Mode B — Primordial soup. A 40×40 grid of 64-byte programs. Each epoch pairs random programs, concatenates them into a 128-byte tape, runs it under BFF rules, and splits the result back — no fitness, no selection. Seed replicator drops the palindrome replicator into the soup; watch the replicator's color overtake the grid. Color shows similarity to the replicator (or a content hash).

Mode C — Two-IP soup. The same soup, but each concatenated pair is treated as a 128-cell ring with two instruction pointers — one per program (starting at positions 0 and 64), each with its own heads. Both run forward and wrap past the end, alternating one step at a time, so either program can act on the other (the setup is symmetric, so pairing order is irrelevant). With no "run off the end" to stop them, reactions end at an adjustable step cap (default 1024) — the key control. Near 300–350 the seeded palindrome briefly takes over and is then displaced by novel replicators, but that regime is transient — over many thousands of epochs self-copy decays back toward disorder. Higher (≈1024) the seed never catches on, yet novel self-replicators emerge and persist (self-copy ~85–90%): the stable emergent regime. Unlike Mode B, no seeded lineage stays dominant.

Both soups report, beyond the seed-template match (replicators / avg seed similarity): entropy (normalized Shannon entropy of 4-grams across the soup, a template-free order signal that falls as any motif spreads), self-copy rate (a template-free, mirror-aware functional test — the fraction of programs that copy a ≥12-byte run of themselves into a fresh random partner, which catches novel replicators the seed template misses), and a sparkline of these over time.

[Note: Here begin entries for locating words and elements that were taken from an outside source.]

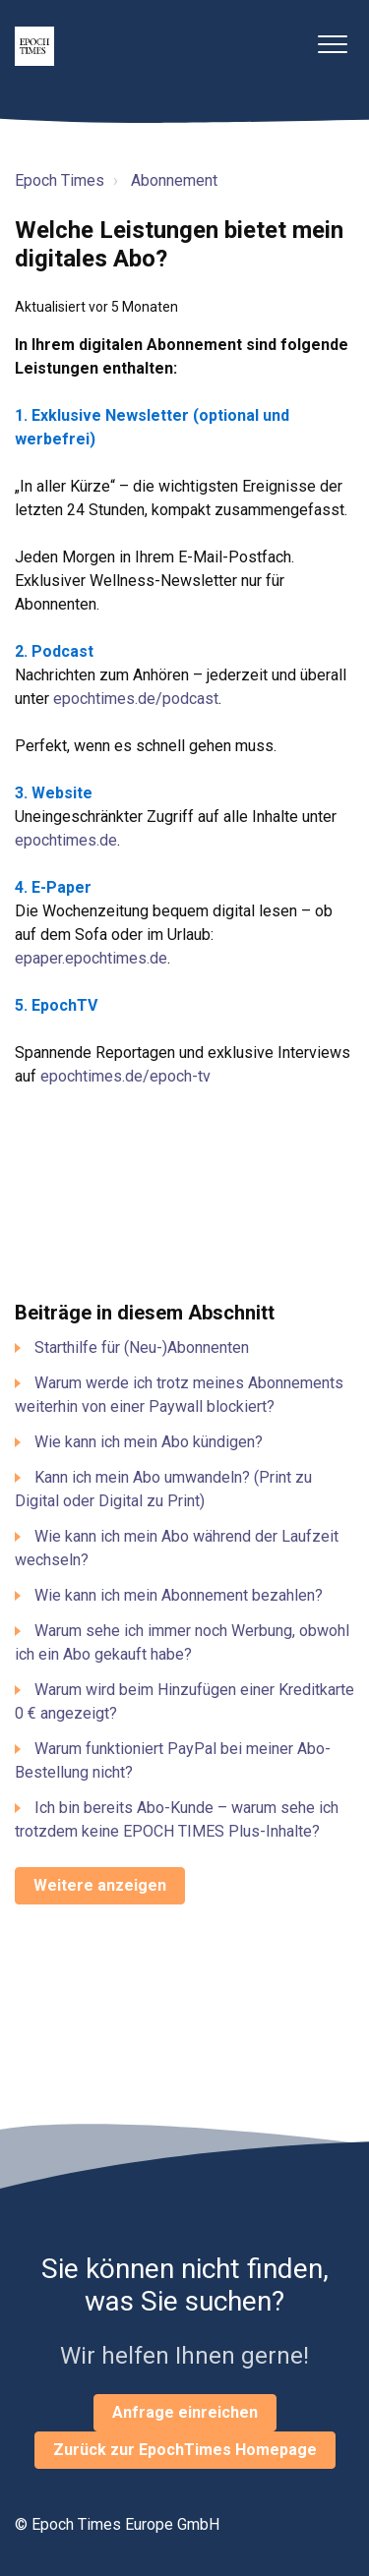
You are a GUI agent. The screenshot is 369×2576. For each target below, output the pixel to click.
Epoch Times (59, 180)
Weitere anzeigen (99, 1885)
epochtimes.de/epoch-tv (125, 1076)
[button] (332, 44)
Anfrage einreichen (185, 2412)
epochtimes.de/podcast (135, 698)
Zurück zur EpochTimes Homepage (185, 2449)
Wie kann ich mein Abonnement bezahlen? (178, 1595)
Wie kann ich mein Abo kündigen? (148, 1442)
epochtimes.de (66, 840)
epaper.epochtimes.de (91, 958)
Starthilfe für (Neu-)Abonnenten (141, 1347)
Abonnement (174, 180)
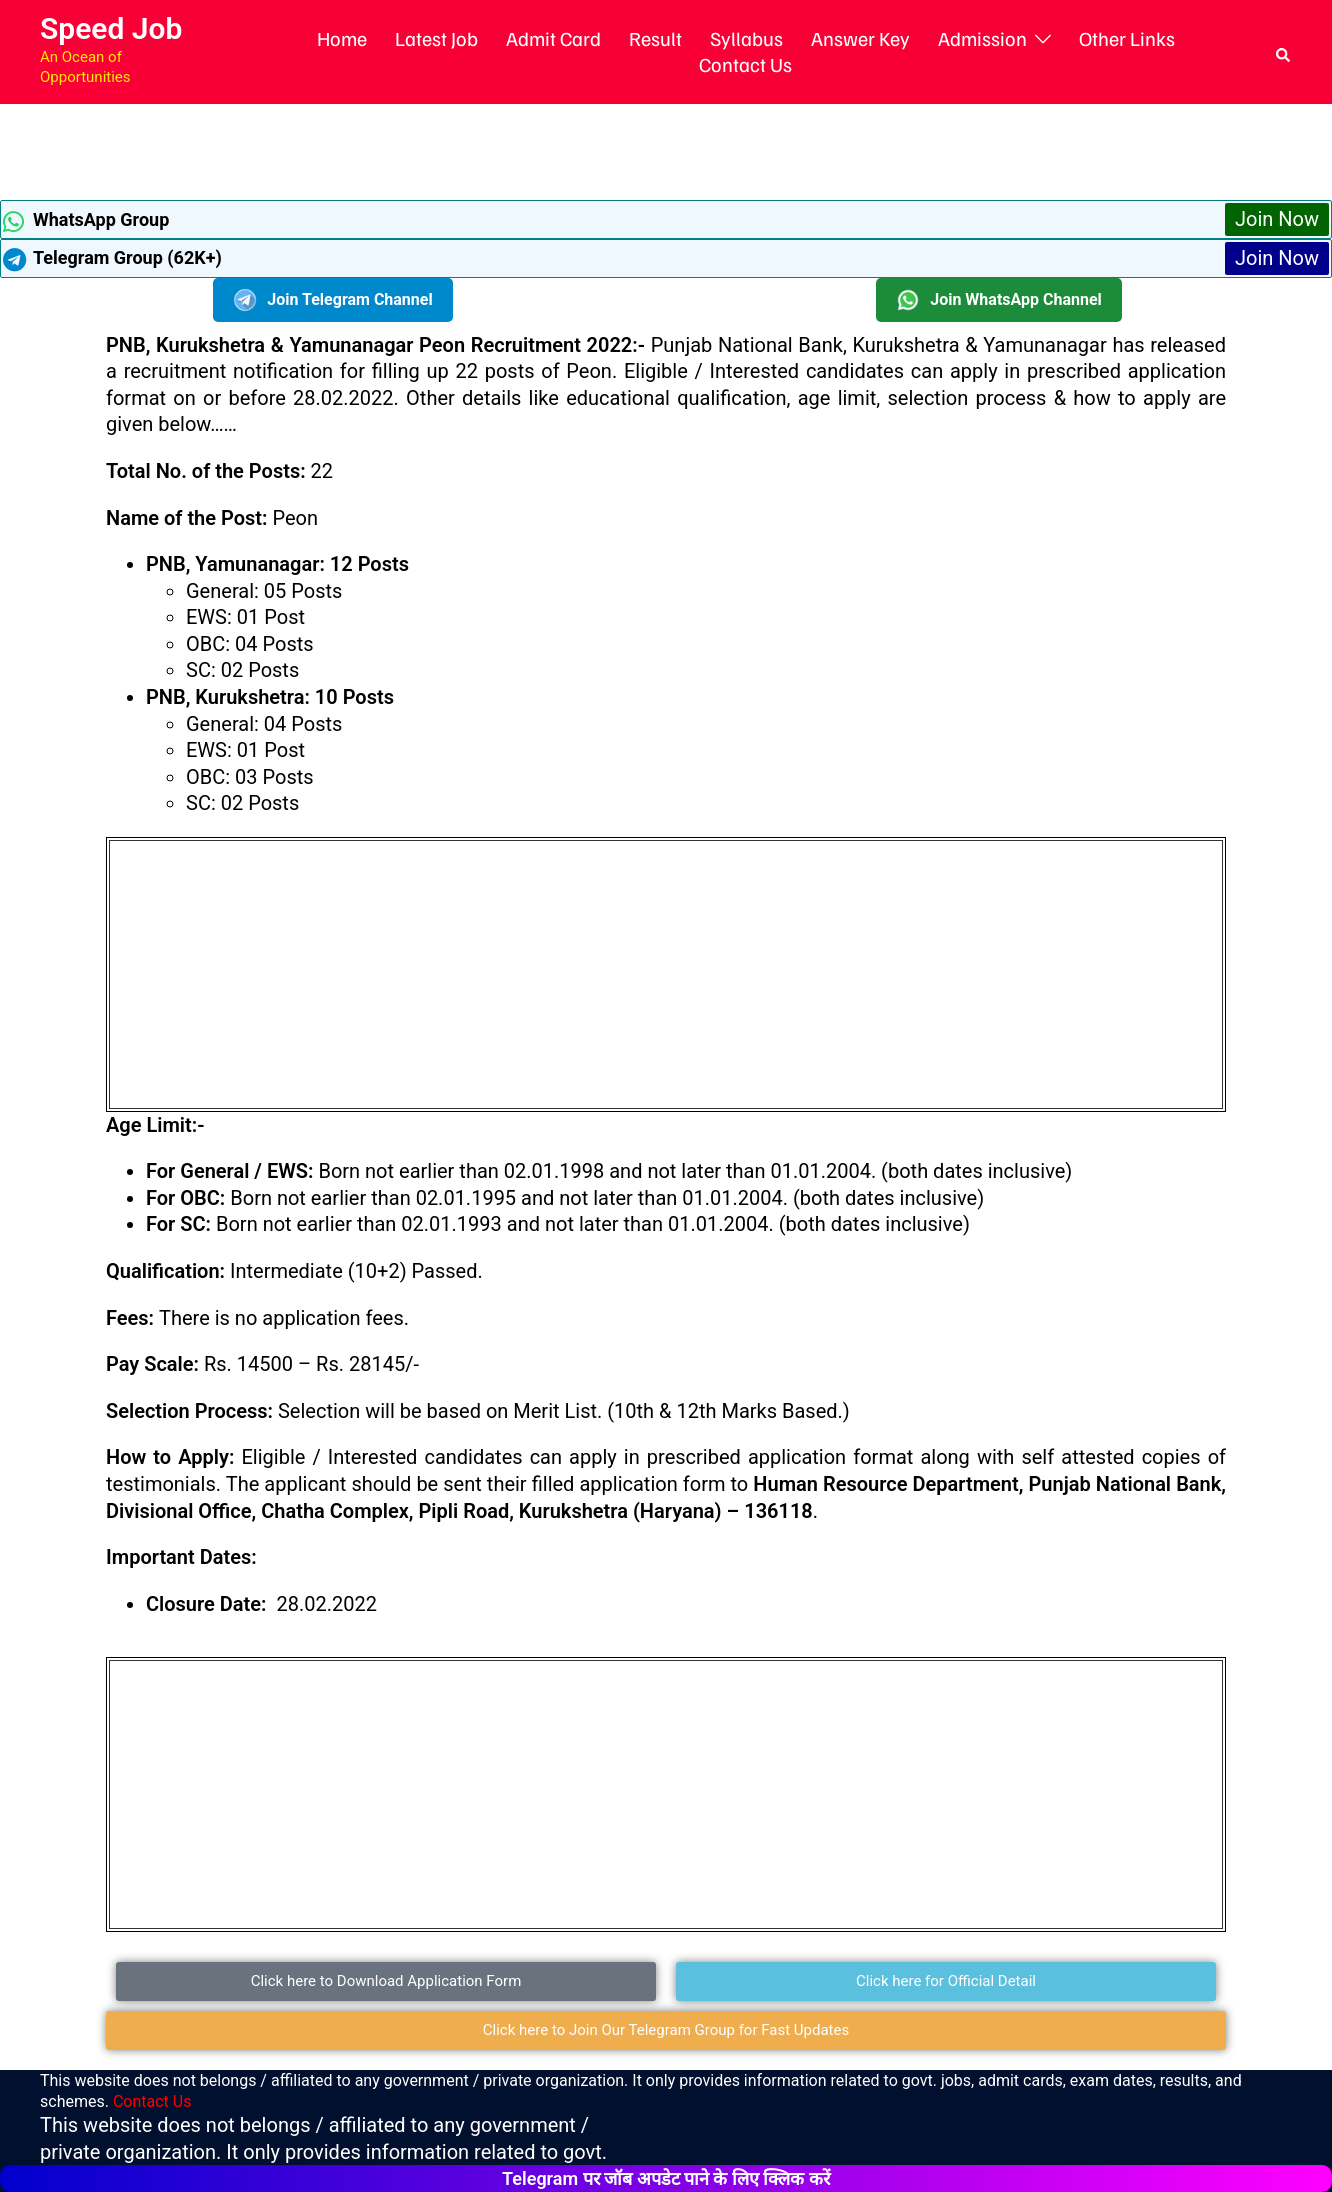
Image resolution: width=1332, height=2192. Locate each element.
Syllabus (746, 38)
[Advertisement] (666, 149)
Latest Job (436, 38)
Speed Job (111, 28)
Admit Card (553, 38)
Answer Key (860, 38)
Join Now (1277, 219)
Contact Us (745, 64)
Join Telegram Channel (332, 300)
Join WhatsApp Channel (999, 300)
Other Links (1127, 38)
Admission (982, 38)
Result (655, 38)
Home (342, 38)
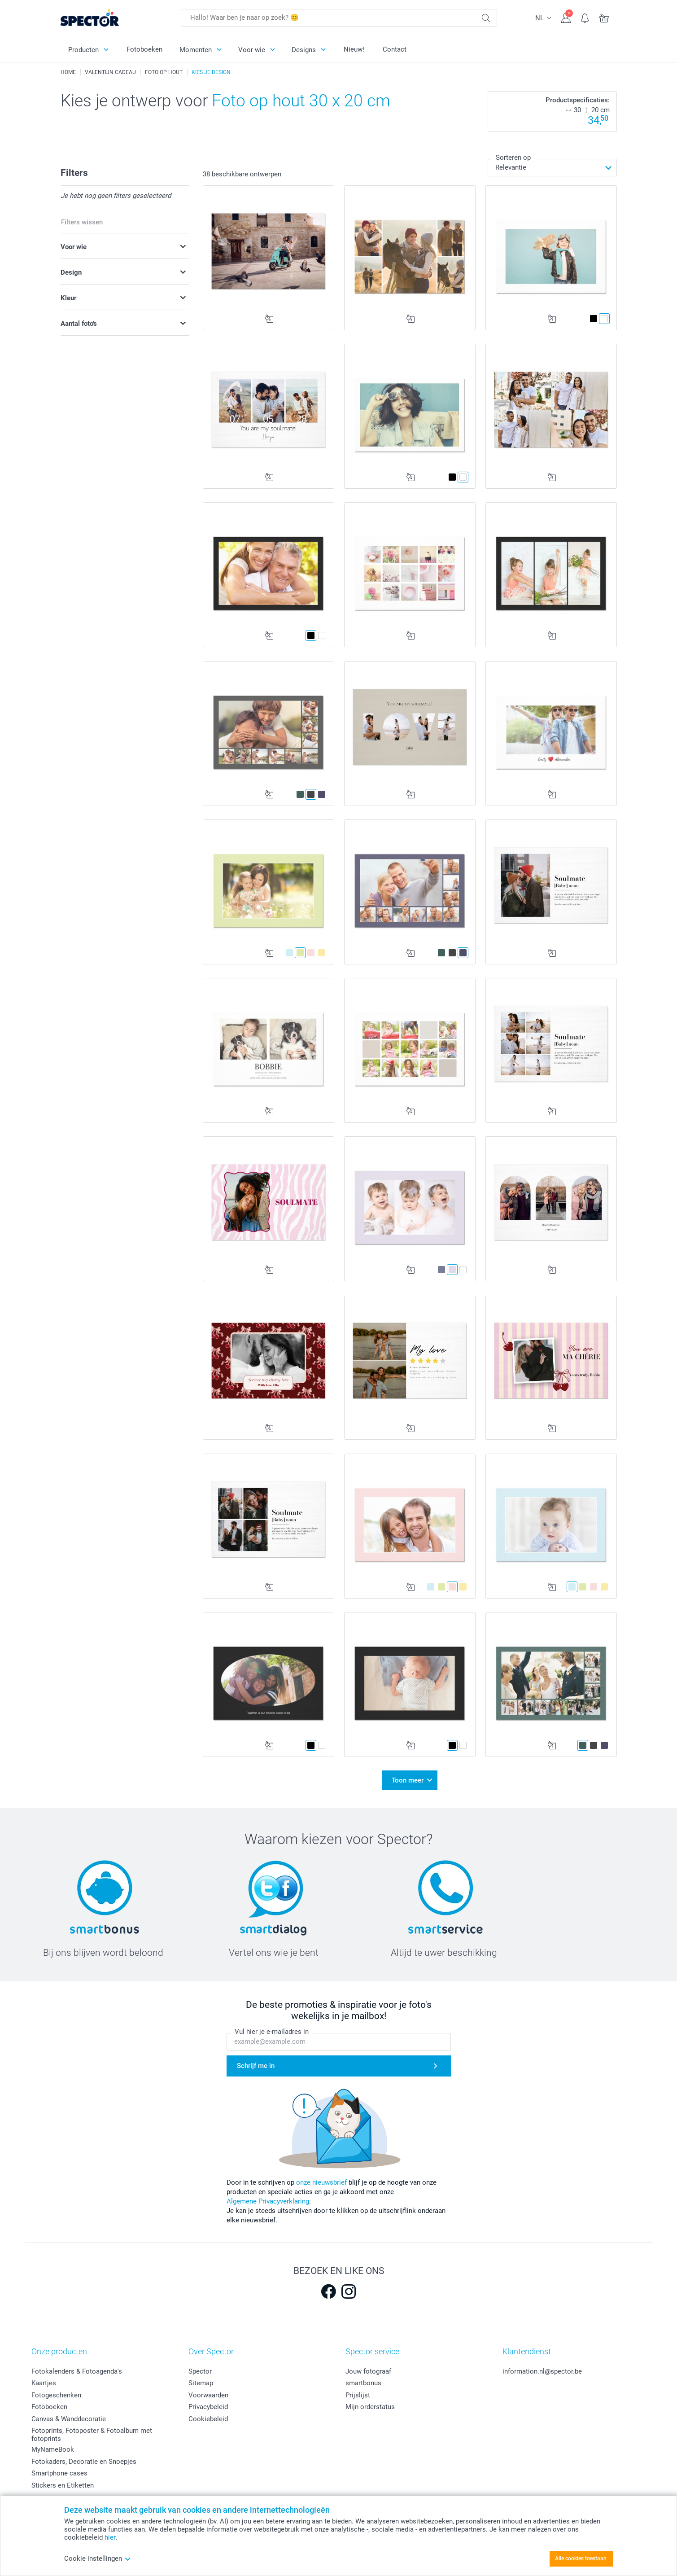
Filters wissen (82, 222)
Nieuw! (354, 49)
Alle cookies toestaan (581, 2558)
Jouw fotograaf (368, 2371)
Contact (394, 49)
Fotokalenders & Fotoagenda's (76, 2371)
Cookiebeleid (208, 2419)
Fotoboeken (144, 49)
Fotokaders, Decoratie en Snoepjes (83, 2462)
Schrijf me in (256, 2066)
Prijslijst (357, 2395)
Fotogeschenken (56, 2395)
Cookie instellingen (97, 2558)
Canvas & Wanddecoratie (68, 2419)
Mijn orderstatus (370, 2407)
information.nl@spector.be (542, 2371)
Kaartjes (43, 2383)
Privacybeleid (208, 2407)
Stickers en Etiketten (62, 2485)
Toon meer (408, 1780)
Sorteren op (513, 157)
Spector (200, 2371)
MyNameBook (52, 2449)
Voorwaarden (208, 2395)
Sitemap (200, 2383)
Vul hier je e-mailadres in (272, 2032)
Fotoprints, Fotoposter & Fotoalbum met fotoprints (91, 2435)
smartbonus (363, 2383)
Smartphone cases (59, 2473)
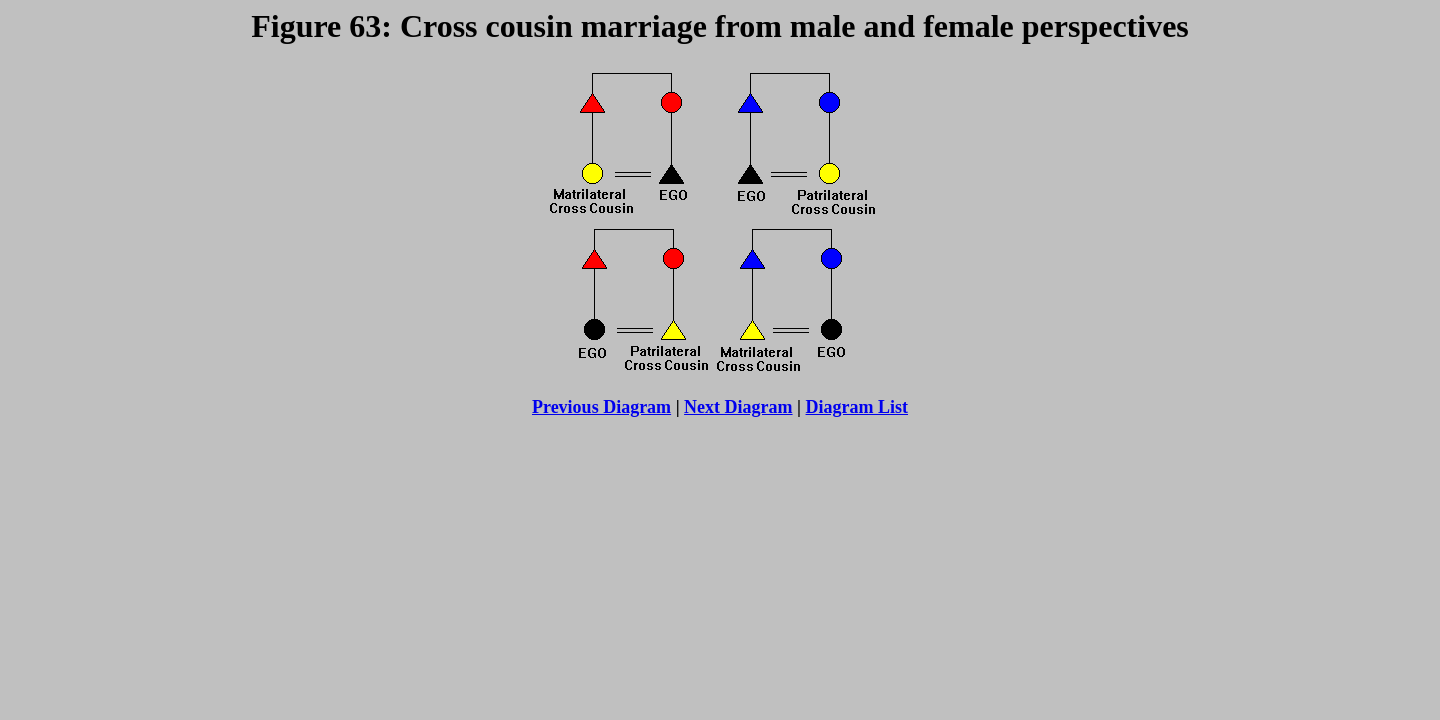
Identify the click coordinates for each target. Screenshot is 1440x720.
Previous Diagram (601, 407)
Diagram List (857, 407)
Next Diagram (738, 407)
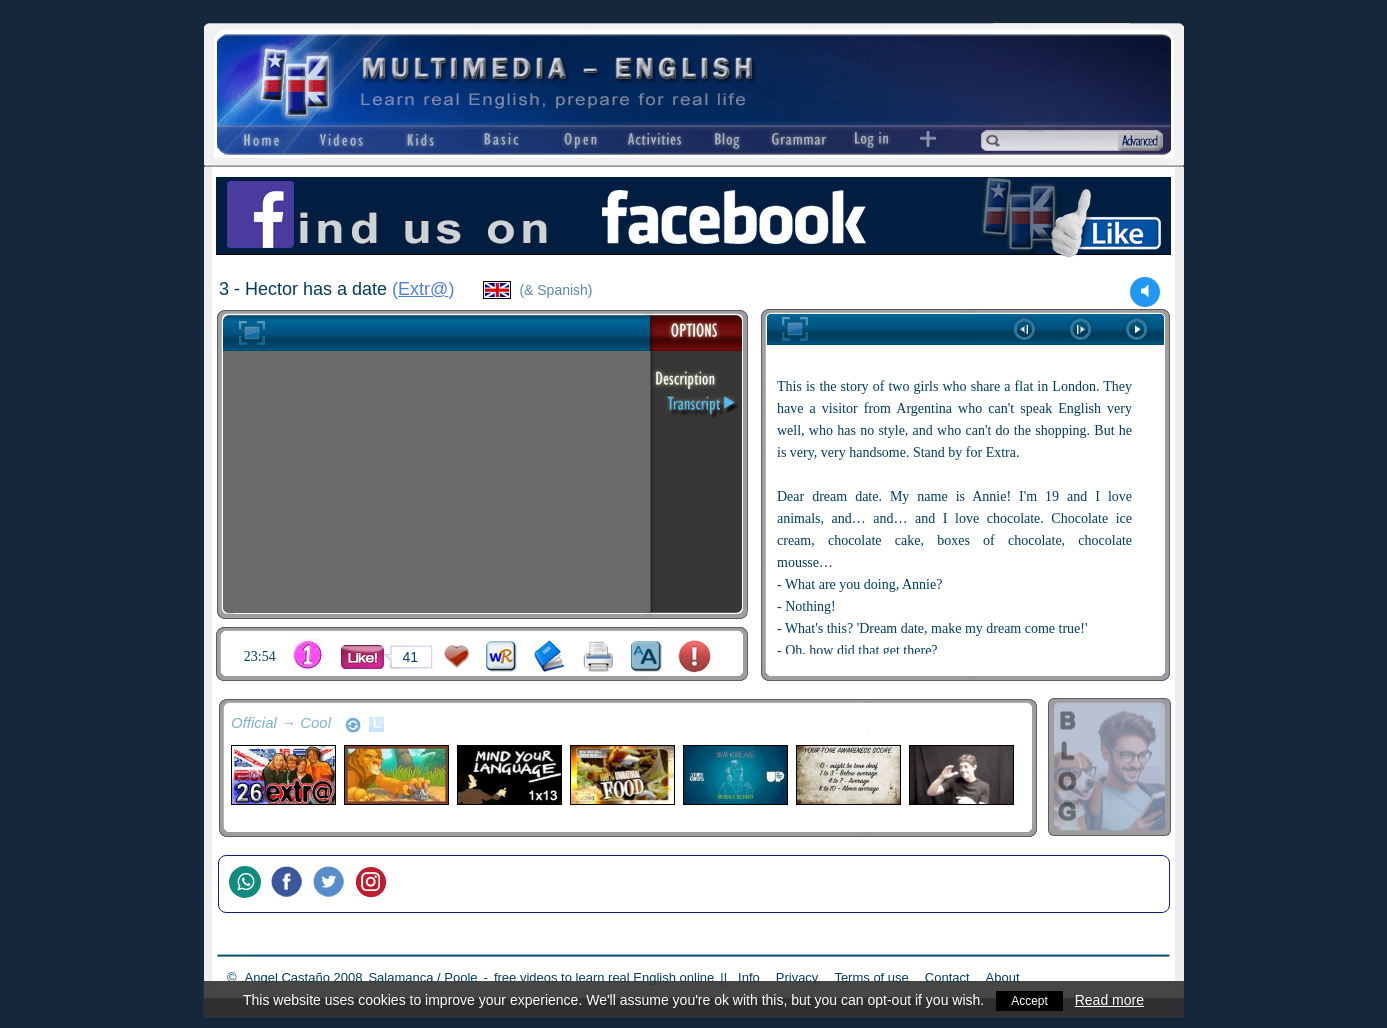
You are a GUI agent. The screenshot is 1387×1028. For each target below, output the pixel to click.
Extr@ (423, 289)
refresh (353, 725)
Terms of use (871, 977)
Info (749, 977)
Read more (1112, 1000)
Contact (947, 977)
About (1003, 977)
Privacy (797, 977)
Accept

Semantics (faithful to cubff)

Command bytes: <60 >62 {123 }125 -45 +43 .46 ,44 [91 ]93; every other byte is a no-op. Loops test tape[head0]. Brackets are matched dynamically over the live tape at jump time (the tape rewrites itself). Heads wrap mod tape length; the IP halts when it runs off the tape, hits an unmatched bracket, or after 8192 steps.

Notes on the soup

  • The brief specifies heads start at position 0 of the concatenation. Under those semantics the palindrome replicator is genuinely self-replicating (it stamps a mirror copy of itself into its partner), which was verified directly.
  • A single seeded program dies out stochastically, so Seed replicator seeds ~20% of the soup at once. This makes the takeover reliably demonstrable (the brief's stated goal) rather than chance-dependent; replicator coverage then climbs to ~70–90% within a couple hundred epochs.

About

Taking advantage of the minimalist programming language BF's ability to absorb point mutations and retain functionality to simulate evolution and artificial life.